El alebrije es una criatura fantástica del arte popular mexicano y combina rasgos distintos de animales, como el cuerpo del jaguar, alas de águila, cuernos o cola de serpiente. No es, sin embargo, un concepto tan antiguo pues su creador fue el artesano Pedro Linares López en los años treinta del siglo XX, luego de un sueño o estado febril en el que esas criaturas le gritaban la palabra “alebrijes”. Es probable que un concepto de esa naturaleza se haya basado en el xoloitzcuintle, el perro que ayuda y acompaña al difunto en su tránsito hacia el Mictlán, el lugar al que se dirigen buena parte de los muertos en la cosmovisión mexica. Quizá el alebrije encuentre su fundamento, también, en el nahual, que puede ser el alter ego espiritual de una persona y que toma la forma de un animal, como el perro, el guajolote, el jaguar, el coyote o el búho.

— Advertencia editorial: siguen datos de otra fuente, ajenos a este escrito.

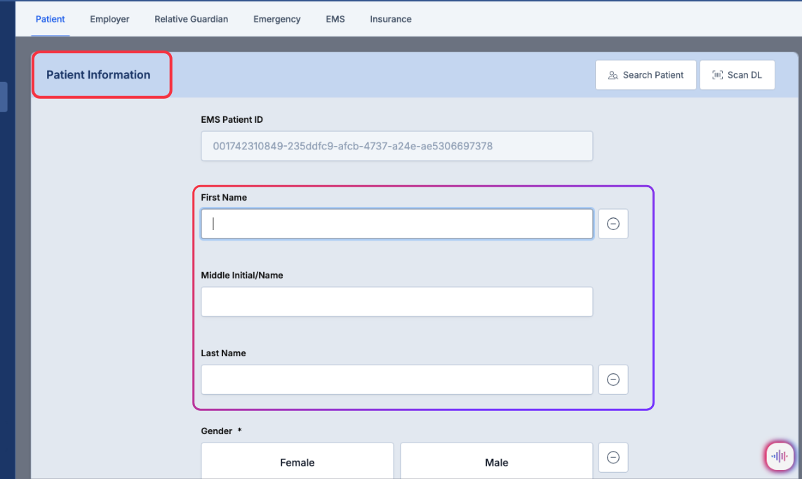The image size is (802, 479).
Task: Open the Employer tab
Action: pos(109,19)
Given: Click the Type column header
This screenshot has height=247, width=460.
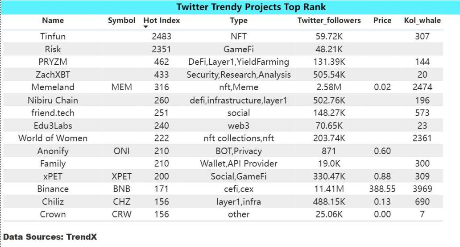Looking at the screenshot, I should (x=238, y=21).
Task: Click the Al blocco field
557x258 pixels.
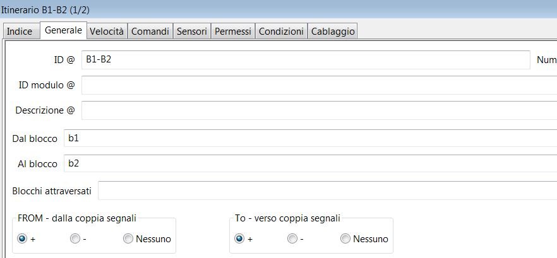Action: 310,164
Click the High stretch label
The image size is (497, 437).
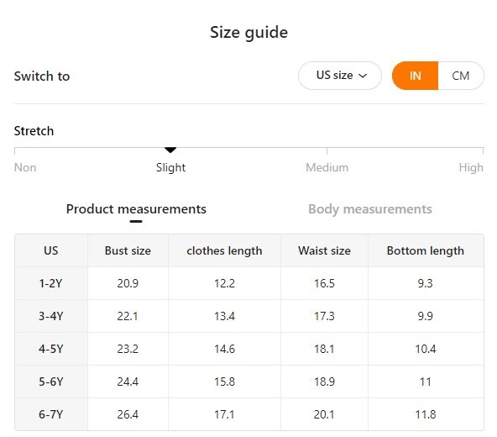[x=471, y=167]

Inmenso en el mundo perruno de mi infancia, fui durante muchos años incapaz de comprender el poder de los gatos. Tuvo que pasar demasiado tiempo para empezar a entender que los egipcios tenían razón cuando los asociaban al hogar, la fertilidad y las fuerzas protectoras. Igualmente, estaban en lo cierto los nórdicos, que los relacionaron con Freyja, la diosa del amor, la magia y la guerra. Cuando la Mirsa llegó a mi hogar yo era un adolescente ansioso de un futuro que, ciertamente, no tardó tanto en llegar. Pronto dejé la casa de mis padres y me puse a recorrer el mundo y los estadios varios de mi libertad. Jamás agradecí esa presencia felina tan trascendental, que intentó llenar el vacío que yo dejaba. Creo, de hecho, que nunca merecí ese apoyo.
Mirsa no se llamaba así originalmente, pero jamás aceptó un primer nombre asignado. Con el tiempo encontró el suyo propio, y sin que mi madre lo intuyera, aludía a la etimología persa: Mirza, con z, significa hija de príncipe o de princesa. Y así vivió, pese a mí y a todas las dificultades que con los años se fueron derramando sobre nuestras vidas. Posada junto a la ventana, recibiendo los rayos del sol templado de los Andes, descansaba con la seguridad nobiliaria de su estirpe. Cuando por fin me acerqué para hacer las paces, ella tenía más de quince años. Me recibió, primero, con una dignidad basada en la sospecha y, luego, generosa y sublime, porque los seres superiores pueden ser indulgentes con esta pobre y confundida especie humana.
Así fue como descubrí el poder de los gatos. No solo son teléfonos, como pensaba Cortázar y como lo confirmó el novelista Carlos Arcos Cabrera. Me parece que son algo más. Quizá sean alebrijes o espíritus muy poderosos, que toman forma felina para venir a sanar los dolores de esta frágil humanidad. Por eso se comportan siempre como dioses. Murió unos pocos meses después de la curiosa e inesperada llegada de su reemplazo. Tenía 19 años y un mes el jueves 18 de agosto en que se fue, ronroneando en los brazos de la Parca. Yo la pensaba, justamente, al contemplar el eclipse de Luna sobre el cielo de Tepoztlán, en Morelos. Creo que la volveré a ver algún día, en esa neblina o humo o no sé qué, y, pese a que quizá no sabré hablar su antigua lengua felina, ella sabrá que le agradezco por haber estado con mis padres tantos años, justo aquellos en que yo no estuve. Pero los gatos saben siempre por qué llegan a una casa y cuál es su misión. Así de preciso es su poder.